*** Block opens ***
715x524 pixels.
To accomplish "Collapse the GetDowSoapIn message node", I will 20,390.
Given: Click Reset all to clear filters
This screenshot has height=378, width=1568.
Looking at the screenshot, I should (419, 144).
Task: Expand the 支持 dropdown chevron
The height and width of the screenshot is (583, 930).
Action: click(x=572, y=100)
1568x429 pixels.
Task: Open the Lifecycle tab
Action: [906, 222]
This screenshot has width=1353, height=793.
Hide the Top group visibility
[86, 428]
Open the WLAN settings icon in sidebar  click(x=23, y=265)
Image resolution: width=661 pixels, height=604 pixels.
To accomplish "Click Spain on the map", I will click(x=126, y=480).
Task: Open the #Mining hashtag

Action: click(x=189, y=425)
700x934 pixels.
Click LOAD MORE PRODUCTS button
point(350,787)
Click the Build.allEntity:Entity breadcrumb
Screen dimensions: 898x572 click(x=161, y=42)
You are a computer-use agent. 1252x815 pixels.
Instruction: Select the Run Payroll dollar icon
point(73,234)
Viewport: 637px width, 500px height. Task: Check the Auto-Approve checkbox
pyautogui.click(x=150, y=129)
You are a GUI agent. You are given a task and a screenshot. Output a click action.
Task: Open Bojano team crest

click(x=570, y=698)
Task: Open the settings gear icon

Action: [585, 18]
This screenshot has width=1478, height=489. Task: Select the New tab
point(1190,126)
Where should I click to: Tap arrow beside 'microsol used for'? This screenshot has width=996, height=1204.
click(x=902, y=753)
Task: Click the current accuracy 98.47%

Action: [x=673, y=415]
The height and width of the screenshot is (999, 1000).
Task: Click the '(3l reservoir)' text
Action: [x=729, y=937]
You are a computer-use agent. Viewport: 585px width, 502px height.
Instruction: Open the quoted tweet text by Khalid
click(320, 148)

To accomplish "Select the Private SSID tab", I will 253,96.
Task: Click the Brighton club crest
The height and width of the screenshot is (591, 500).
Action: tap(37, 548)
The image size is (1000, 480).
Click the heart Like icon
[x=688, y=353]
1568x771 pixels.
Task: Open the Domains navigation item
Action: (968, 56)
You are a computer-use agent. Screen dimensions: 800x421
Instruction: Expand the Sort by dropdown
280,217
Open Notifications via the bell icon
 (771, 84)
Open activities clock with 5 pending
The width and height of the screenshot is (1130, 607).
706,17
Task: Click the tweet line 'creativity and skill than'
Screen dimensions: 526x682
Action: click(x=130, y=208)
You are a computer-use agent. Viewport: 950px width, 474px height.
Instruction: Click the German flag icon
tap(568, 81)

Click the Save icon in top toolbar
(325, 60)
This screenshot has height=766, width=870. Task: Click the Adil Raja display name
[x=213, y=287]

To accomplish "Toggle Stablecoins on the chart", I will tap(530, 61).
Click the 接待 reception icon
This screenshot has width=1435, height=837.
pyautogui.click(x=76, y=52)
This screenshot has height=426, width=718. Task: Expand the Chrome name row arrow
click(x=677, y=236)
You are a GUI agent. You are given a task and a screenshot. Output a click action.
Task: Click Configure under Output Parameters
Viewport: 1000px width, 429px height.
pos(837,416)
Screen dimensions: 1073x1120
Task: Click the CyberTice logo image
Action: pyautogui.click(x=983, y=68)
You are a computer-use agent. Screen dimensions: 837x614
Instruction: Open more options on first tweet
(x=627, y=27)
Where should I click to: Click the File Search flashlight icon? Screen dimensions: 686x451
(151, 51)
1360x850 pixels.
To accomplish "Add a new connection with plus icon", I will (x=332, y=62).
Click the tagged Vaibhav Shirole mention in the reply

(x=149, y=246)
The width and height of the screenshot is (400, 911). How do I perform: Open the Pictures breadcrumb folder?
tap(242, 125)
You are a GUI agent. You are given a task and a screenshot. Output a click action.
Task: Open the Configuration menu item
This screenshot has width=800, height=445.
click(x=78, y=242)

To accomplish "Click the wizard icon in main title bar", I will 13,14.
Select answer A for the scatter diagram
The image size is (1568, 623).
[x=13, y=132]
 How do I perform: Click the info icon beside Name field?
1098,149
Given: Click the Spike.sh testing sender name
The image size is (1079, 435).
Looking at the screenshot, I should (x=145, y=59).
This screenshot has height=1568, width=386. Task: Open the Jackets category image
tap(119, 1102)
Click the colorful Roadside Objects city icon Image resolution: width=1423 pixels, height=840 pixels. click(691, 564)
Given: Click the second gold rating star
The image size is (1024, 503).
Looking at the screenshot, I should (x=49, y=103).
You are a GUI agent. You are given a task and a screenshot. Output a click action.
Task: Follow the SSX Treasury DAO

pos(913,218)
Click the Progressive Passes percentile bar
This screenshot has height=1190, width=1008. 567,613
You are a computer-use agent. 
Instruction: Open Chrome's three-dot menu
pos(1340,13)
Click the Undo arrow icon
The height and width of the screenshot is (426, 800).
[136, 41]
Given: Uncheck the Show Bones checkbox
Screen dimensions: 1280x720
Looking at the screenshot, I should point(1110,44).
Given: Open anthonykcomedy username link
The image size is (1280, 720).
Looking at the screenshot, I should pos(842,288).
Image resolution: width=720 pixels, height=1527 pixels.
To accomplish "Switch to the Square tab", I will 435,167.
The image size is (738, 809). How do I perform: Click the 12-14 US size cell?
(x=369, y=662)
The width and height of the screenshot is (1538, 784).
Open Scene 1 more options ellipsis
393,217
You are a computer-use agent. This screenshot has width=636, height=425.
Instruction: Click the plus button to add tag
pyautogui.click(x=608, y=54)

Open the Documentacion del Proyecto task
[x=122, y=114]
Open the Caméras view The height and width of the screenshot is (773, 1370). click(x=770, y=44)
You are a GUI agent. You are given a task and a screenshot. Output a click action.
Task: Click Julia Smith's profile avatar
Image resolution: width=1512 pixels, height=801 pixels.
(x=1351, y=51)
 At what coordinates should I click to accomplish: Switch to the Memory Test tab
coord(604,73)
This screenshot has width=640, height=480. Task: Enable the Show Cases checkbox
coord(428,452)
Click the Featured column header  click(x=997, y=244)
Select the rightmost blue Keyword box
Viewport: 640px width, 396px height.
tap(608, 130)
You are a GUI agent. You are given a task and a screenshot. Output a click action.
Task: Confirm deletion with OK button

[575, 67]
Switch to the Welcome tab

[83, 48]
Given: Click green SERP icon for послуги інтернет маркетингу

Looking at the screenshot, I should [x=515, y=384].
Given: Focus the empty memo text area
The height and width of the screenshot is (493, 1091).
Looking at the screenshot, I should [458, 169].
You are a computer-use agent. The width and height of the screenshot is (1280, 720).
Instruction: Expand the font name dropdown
*** Block closes ***
Take every line from the records that holds "computer" and copy it down.

You are a computer-use agent. 1252x815 pixels.
You are a computer-use agent. Viewport: 585px width, 502px height.
You are a computer-use agent. Screen dimensions: 800x421
You are a computer-use agent. Viewport: 950px width, 474px height.
You are a computer-use agent. Screen dimensions: 837x614
You are a computer-use agent. 
You are a computer-use agent. This screenshot has width=636, height=425.
You are a computer-use agent. The width and height of the screenshot is (1280, 720).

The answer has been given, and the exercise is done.